The mejoranera or mejorana is a folkloric chordophone from Panama. It is carved from one block of wood (usually cedar) or from dry fibers of Bejuco, and is shaped like a small guitar.

It has five nylon, horse hair, or gut strings. The mejoranera is tuned in either an e'-b-a-a'-d' (by 2) or an e'-b-g-g'-d' (by 6) sequence

A mejoranera player is called a mejoranero (male) or mejoranera (female). Typically this instrument is played by men.

A common mejoranera tuning.

== History ==
The first Spanish conquistadors arrived on the isthmus of Panama in the early part of the sixteenth century, in which sailors brought a style of tap dance known to them as "zapateo", now known as "mejorana" dance, which includes this instrument.

The mejoranera is similar to a guitar but slightly smaller and with a shorter neck; this is due to the relation of the baroque guitar that was brought over from Europe.

It first appeared at the town of La Mesa in Veraguas, but is now popular in all central provinces, Veraguas, Herrera and Los Santos, and the most representative musical instrument of this country.

==Construction==
The mejoranera is traditionally carved out of a single block of wood. Although nowadays there are some mejoraneras with bent sides like a guitar, most are still made in this traditional way. The measurements are: 13.5 - 12 - 22 cm. From the top, 40 cm of the Fund, 8 cm height, 22 cm Mango, 10 cm Pala, and 62 cm total length.

The mejoranera is a bit smaller than a guitar, the fretboard and neck or shorter. It uses five strings, which initially were: dry reed fibers, horsehair, later today guts and nylon. The wood used to build the mejoranera is cedar. It is used to accompany singers' and troubadours' vernacular.

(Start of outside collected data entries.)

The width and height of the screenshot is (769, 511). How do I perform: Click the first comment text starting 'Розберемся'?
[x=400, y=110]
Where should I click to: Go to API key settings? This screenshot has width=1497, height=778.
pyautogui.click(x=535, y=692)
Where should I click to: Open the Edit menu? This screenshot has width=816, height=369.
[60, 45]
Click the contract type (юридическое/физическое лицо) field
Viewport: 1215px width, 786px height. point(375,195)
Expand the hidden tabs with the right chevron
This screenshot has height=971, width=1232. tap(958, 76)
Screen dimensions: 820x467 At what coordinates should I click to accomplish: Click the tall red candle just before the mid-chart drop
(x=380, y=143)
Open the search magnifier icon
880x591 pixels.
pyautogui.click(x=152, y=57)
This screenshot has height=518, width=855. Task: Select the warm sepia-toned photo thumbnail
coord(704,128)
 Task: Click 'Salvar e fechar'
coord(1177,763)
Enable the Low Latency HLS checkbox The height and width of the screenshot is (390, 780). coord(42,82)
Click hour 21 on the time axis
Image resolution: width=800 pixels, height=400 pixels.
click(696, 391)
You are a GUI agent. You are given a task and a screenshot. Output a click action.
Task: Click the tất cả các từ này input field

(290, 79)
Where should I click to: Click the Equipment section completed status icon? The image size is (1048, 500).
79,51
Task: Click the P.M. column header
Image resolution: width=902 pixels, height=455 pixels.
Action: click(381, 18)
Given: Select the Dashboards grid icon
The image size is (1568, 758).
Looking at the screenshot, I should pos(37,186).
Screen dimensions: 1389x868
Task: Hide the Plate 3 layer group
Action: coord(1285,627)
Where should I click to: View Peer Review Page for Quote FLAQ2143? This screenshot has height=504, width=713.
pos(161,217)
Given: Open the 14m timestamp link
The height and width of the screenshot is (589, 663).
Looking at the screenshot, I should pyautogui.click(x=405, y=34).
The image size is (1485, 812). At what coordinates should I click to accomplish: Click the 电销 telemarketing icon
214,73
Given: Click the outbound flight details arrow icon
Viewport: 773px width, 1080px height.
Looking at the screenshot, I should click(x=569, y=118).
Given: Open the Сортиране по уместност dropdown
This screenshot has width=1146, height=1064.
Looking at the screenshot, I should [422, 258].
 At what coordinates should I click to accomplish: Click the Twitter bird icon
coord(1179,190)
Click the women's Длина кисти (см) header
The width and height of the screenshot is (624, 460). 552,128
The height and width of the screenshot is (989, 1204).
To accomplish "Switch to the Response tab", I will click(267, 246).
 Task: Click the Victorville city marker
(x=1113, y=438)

== Cultural importance and usage ==
The mejoranera is used in many of the folkloric music in Panama, but most importantly within songs that are themselves called "mejoranas". These mejoranas are romantic ballads that are sung exclusively by men in the community in either the privacy of their own home or at public celebrations. For this same reason, there is a heavy importance in the mejoranera, for they are the primary instrument of choice for these men who sing mejoranas. There is an important annual folk festival in Panama called the Festival of Mejorana that takes place in Guararé, the center of folkloric Panamanian culture.